▶ [EXERCISE INPUTS]
>>

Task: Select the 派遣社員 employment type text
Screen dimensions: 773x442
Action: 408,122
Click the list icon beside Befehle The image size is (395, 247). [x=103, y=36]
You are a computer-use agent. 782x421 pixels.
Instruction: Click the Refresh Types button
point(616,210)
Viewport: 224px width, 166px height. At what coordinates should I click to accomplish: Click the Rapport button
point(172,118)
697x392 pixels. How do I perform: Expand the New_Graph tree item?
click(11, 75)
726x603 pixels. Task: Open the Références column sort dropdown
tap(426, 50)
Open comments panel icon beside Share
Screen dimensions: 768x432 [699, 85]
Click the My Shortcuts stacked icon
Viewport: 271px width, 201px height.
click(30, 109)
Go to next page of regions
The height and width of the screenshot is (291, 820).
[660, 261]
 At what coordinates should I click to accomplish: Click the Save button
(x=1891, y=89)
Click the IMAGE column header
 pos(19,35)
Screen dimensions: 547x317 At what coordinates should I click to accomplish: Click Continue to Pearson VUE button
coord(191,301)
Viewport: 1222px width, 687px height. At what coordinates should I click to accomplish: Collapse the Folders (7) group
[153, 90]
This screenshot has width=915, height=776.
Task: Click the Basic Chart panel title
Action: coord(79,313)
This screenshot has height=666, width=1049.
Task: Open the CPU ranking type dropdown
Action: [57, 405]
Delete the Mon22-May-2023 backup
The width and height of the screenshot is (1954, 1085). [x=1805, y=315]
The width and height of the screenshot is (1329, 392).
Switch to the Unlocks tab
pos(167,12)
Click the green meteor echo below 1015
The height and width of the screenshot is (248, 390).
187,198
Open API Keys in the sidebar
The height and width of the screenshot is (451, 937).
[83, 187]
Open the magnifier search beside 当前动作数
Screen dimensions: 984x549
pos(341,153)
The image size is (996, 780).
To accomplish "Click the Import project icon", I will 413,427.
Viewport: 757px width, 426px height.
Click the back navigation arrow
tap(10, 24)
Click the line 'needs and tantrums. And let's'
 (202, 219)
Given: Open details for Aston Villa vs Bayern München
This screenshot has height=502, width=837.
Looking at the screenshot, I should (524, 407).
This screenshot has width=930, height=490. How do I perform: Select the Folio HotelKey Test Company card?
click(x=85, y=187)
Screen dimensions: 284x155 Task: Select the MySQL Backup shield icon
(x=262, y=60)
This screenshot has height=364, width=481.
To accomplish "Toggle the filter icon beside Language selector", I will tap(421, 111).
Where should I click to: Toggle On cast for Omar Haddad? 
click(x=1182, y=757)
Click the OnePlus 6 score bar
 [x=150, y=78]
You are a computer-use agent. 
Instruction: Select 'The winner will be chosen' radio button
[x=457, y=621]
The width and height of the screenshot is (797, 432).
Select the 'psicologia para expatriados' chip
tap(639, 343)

<<

▶ [YOUR GOAL] List every line in the records above that contains the string "dimensions", treating uppercase and lowercase as different.

▶ [OUTPUT OF THE TASK]
Screen dimensions: 773x442
Screen dimensions: 768x432 [699, 85]
Screen dimensions: 547x317 At what coordinates should I click to accomplish: Click Continue to Pearson VUE button
Screen dimensions: 984x549
Screen dimensions: 284x155 Task: Select the MySQL Backup shield icon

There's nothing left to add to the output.